Start of EXTRACTED DATA
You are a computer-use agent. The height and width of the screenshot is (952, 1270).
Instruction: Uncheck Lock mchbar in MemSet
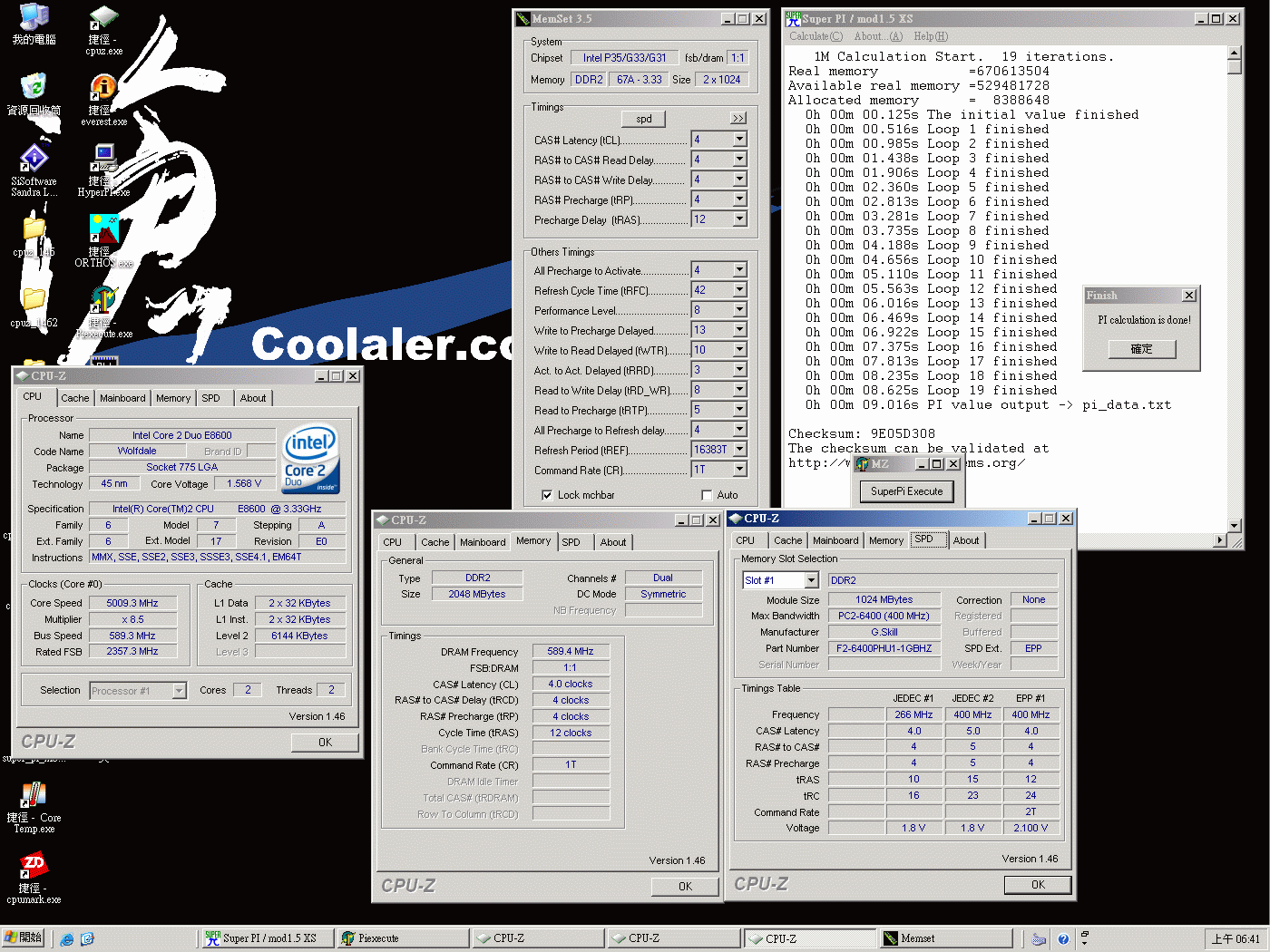click(546, 494)
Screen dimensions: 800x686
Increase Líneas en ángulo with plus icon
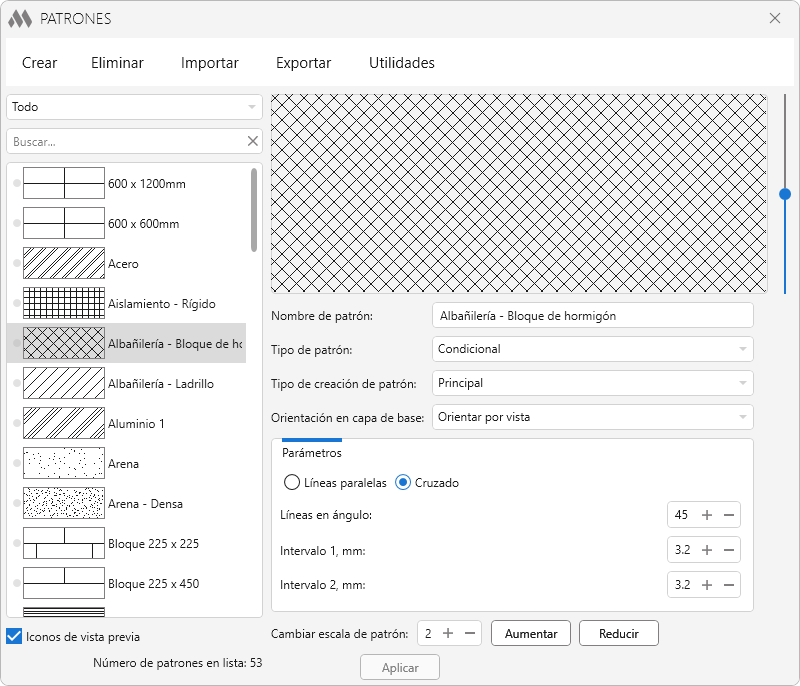(707, 515)
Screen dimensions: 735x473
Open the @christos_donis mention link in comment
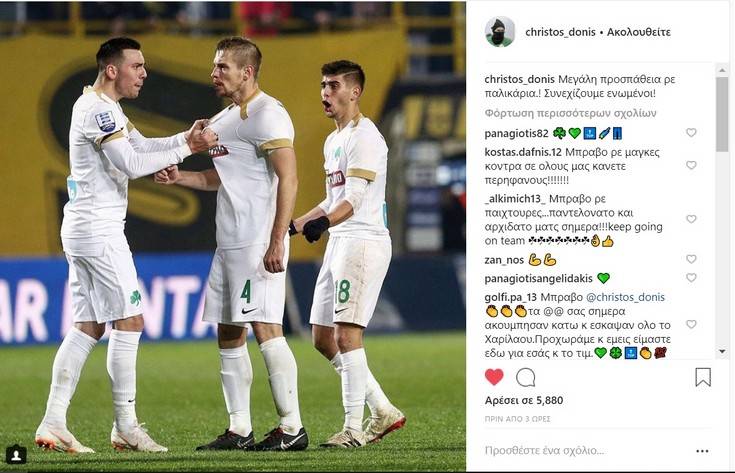pyautogui.click(x=625, y=297)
End of EXTRACTED DATA
TASK DESCRIPTION:
Scan the material above and copy every line that holds the string "dimensions".

COMPLETED EXERCISE:
Screen dimensions: 800x686
Screen dimensions: 735x473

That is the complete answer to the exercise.